I am going on a road trip to the Grand Canyon for 6 days at the end of May. I was wondering what the recommended places are for shooting some awesome landscape shots. I'm also interested in possibly doing some wildlife stuff, but that comes secondary to landscapes. 

The only place I would really love to check out so far is Horseshoe Bend. We will be staying at Mather Campground, on the south rim, and also doing an overnighter down into the canyon.

Thanks!


----------



## Joves (Apr 20, 2009)

Well about anywhere at the canyon is good. While you are driving up there is a a good way to get there. You go through Flagstaff to Cameron and, go up to the Desert View area and, follow the canyon west. What this does is puts you in the uppper painted desert area and, takes you along the Little Colorado River Gorge. If you feel you have time when heading towards Hwy64 you could pass it and go about 15 or 20 miles to the Tuba City turn off and get some shots of the Painted Desert there. If you get a good sunrise with the right color light it is a great place to get shots. Going to the top of the hill in that area there are parking spots. The colors and landscape in that area are bizzare and, great landscapes. The Painted Desert is one of my bane areas as I can never seem to get what Im looking for there, you may have better luck. 
Also do you already have your overnight permit? If not you better reserve one, which can be done online.


----------



## CraniumDesigns (Apr 20, 2009)

sadly, my roommate wants to make the drive in 1 day. that's 13 hours (without stops) from hayward, ca to the grand canyon. we have no time to take anything but the fastest route. thanks for the ideas though


----------



## Joves (Apr 20, 2009)

Ah one of those! Im sorry to hear that. Either way you can go through Cameron. It will still give you the best bang for the buck in covering the canyon. You will cover the south rim park more efficiently that way. I can understand wanting ot get here in the general area fast but, to the canyon it is like it is going to fill in anytime soon.


----------



## LarryD (Apr 21, 2009)

I don't think that you're going to have any problem finding photo opportunities at Grand Canyon........

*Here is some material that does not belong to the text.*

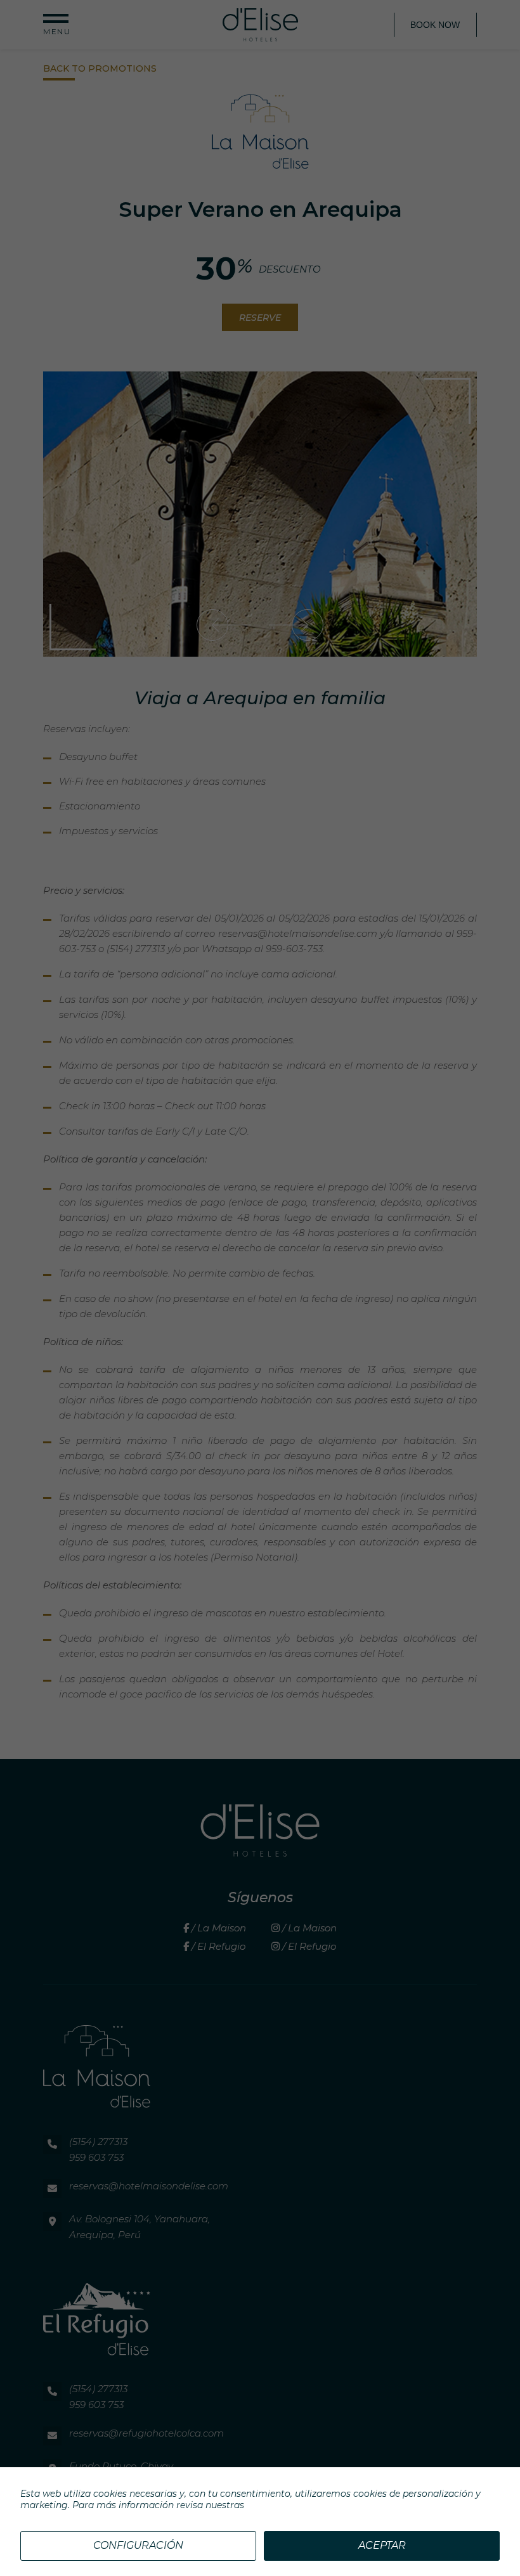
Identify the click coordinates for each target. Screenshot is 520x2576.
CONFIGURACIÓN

You will find that your wide angles aren't wide enough, and your long lenses aren't long enough.........but you'll run out of time and data storage before you run out of things to take shots of.......

.......................:thumbup:


----------



## Joves (Apr 21, 2009)

LarryD said:


> I don't think that you're going to have any problem finding photo opportunities at Grand Canyon........
> 
> You will find that your wide angles aren't wide enough, and your long lenses aren't long enough.........but you'll run out of time and data storage before you run out of things to take shots of.......
> 
> .......................:thumbup:


  No kidding. The only thing that can kill it is if there is a major fire that smokes the canyon out.


----------



## joshhuntnm (Apr 22, 2009)

the only real challenge is if your goal is to take something unique. It is one of the most photographed places on the planet. If your goal is just beauty, then you are set.


----------



## Sangetsu (Apr 23, 2009)

My favorite place in the Grand Canyon area is the Havasupai reservation. You'll need permission from the tribe (if I remember right) to enter the reservation and take pictures, but they have a website where you can sign up... 

Havasupai Tribe


----------